In the case of India alone, more than $ 1 billion worth of loans have been postponed thus far, which is having a ripple effect in the Indian economy and is resulting in decreased investor confidence. This is not something, I hasten to add, that we envisioned in our interaction with India that I referred to at the beginning of my testimony. Our hope had been to build a strong economic relationship with both India and Pakistan, based on increasing levels of trade and their requirements for infrastructure and other investment. These hopes have been dealt a severe blow.

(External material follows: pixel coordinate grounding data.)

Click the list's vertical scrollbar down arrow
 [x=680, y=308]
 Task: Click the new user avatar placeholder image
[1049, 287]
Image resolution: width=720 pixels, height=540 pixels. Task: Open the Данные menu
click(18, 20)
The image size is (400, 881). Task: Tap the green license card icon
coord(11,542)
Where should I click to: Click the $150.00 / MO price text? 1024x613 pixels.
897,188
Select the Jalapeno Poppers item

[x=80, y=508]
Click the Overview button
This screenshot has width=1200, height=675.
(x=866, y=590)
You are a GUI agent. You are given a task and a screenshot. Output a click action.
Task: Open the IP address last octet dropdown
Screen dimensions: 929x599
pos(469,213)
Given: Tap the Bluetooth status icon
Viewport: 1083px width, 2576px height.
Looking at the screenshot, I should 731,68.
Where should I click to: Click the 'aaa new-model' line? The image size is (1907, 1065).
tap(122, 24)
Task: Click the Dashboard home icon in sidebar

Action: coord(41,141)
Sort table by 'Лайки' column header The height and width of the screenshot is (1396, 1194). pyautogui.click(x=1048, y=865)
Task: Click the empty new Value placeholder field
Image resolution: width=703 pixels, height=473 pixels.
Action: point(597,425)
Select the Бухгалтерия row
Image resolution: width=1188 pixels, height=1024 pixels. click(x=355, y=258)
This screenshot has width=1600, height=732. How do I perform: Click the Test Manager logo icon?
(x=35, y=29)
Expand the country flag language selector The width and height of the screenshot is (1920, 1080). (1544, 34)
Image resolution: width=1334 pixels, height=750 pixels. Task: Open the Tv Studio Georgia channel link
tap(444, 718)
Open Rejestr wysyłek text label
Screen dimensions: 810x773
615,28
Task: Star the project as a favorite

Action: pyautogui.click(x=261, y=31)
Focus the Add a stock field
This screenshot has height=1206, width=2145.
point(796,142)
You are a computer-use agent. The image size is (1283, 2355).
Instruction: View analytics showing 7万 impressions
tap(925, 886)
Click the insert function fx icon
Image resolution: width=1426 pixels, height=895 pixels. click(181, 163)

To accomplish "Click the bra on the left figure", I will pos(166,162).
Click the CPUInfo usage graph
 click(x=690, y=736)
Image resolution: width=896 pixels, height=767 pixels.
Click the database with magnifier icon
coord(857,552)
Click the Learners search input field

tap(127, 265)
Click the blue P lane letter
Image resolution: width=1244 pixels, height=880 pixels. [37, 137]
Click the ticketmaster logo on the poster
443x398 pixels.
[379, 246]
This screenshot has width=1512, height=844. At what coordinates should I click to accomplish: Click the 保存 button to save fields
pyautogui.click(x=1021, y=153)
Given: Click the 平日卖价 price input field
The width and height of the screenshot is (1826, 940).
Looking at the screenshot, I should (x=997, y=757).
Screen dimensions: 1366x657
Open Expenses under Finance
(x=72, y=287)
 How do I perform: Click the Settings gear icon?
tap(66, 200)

Mr Chairman, for our part and for the foreseeable future, we must continue to implement firmly our sanctions policy. At the same time, we must be prepared to help both India and Pakistan reduce tensions if they are prepared to do so. The United States and our partners in the P-5 and G-8 have pledged to fulfill our obligation to prevent destabilising transfers of arms and sensitive technologies to South Asia. We stand ready to share our expertise and capabilities to help India and Pakistan monitor military activities and avoid miscalculations, and above all, to assist the two in settling their differences.

We look forward, for example, to the upcoming meeting of the South Asian Association for Regional Cooperation, which will occur in Colombo in July, and could provide an opportunity for Prime Minister Vajpayee and Prime Minister Sharief to hold face-to-face talks. We urge the two prime ministers to seize this opportunity and to adopt and announce confidence building measures or other areas of agreement between them.

Finally, I would like to make a fundamental point. While we do not accept the rationales given by Indian and Pakistan for testing or possessing nuclear weapons and believe that the tests have diminished their security, we must continue to recognise that as sovereign nations, both India and Pakistan have legitimate security concerns and interests, and we must bear that in mind as we move forward. We have far too many national interests at stake to do anything other than engage under these terms.

US Assistant Secretary of State for South Asian Affairs Karl F Inderfurth made this statement before the panel on nuclear proliferation in India and Pakistan.